Сильвестр дышал тяжело, борода стогом двигалась над избитой грудью.
-А хошь год буду стоять, а останусь при своём. Помнишь протопопа Аввакума, что вы с Пустозерске сожгли? Так и я его слова скажу : «Умрём за единый аз!». Не дам кривить старые книги, не дам грекам и фрязям русскую старину на поругание.
-Дурак ты! – Иоаким огладил бороду, - еретик. Сказано у апостола Павла– властям подчиняйся, ибо всякая власть от Бога.
- А ещё в Писании записано, - голос Сильвестра всё так же озорён и звонок: - не лжесвидетельствуй! Ты зачем меня на грех толкаешь, Иоаким? Ты не монах – сатано. Разве слуге Божьему пристало быть богаче и сытнее самого Христа?

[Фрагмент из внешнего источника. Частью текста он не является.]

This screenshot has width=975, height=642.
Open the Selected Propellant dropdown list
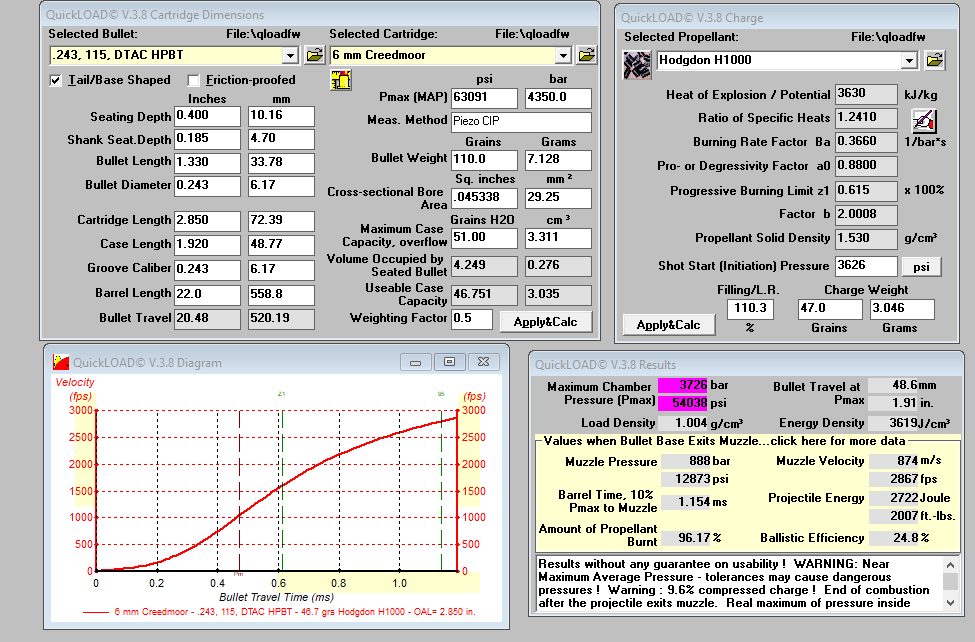909,60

-Убью! – рука Первосвятителя потянулась к посоху, и только зубной выстрел вернул её назад к щеке: - Убью, прыщ презлобный, прельститель лукавый! Не ты ли с Карионом Истоминым потайно в новый Номоканон целых двенадцать отреченных книг вписал? Тебе ли говорить о Божьем мериле, прелюбодею мерзостному, прижившему чадо с черницей Лизаветой? Ты и свою, и её душу сгубил, и чадо обрек на жизнь греховную. У-у-у, проклятый..! – Это уже было непонятно – к зубу ли, к Сильвестру ли.
Из конуры неспешно вышел громадный дымчатый пес. Потянулся, широко зевнул и , щелкнув пастью, снял с бороды Сильвестра кость.
-Ату его, Каин! - крикнул было Иоаким, но пёс словно не услышал. Это ещё в первую неделю он остервенело рвал Сильвестра. Теперь попривык.
На Иване Великом дрогнул колокол и весь воздух студнем пришел в движение. Софрон Лихуд пытался что-то сказать, но гул медных великанов заглушил все звуки. Патриарх нечаянно увидел в своей лопатистой ладони
 жёлтый столбушок зуба в узелке из верблюжьго волоса. Как выскочил – не заметил. Поднялся и начал широко креститься на купол Ивана Великого. «Убью собаку. – подумал он под шёпот собственной молитвы. – "Возлюбите правду, создавший землю: мудрствуйте о Господе в благости и в простоте сердца взыщите Его"… Убью шельму, причиной кого остуда на Патриарха от Алексея Михайловича…"Строптивая бо помышлением отлучаются от Бога"…Вот нынче ночью и придушит Сильвестра дядька… "Искушаемая сила отличается безумством».
Патриарх дочитал по памяти из Псалтыри, а тут как раз и Иван Великий замолчал. Софрон Лихуд наконец сказал, что хотел:
-Голову ему отрубить – и вся недолга. Такого не уговоришь, бесноватого. А на печатном дворе подложно скажем его волею книгу исправить – и всё сладится. А царя попросим нового старшего справщика над прочими справщиками утвердить. Да хошь бы из из греков. Вон меня или брата Анику.
В ворота патриаршего подворья снаружи гулко задубасили. Это чёрный народ пришёл под его руку за благословением. Патриарх поманил обоих дядек:
-Нут-ка, скоренько смечите яства со стола – Велик пост– что люди подумают! Да затолкайте Силвестра в конуру от чужого глазу. И ворота – нараспашку! Пастырь будет пасти своих великопостных овечек.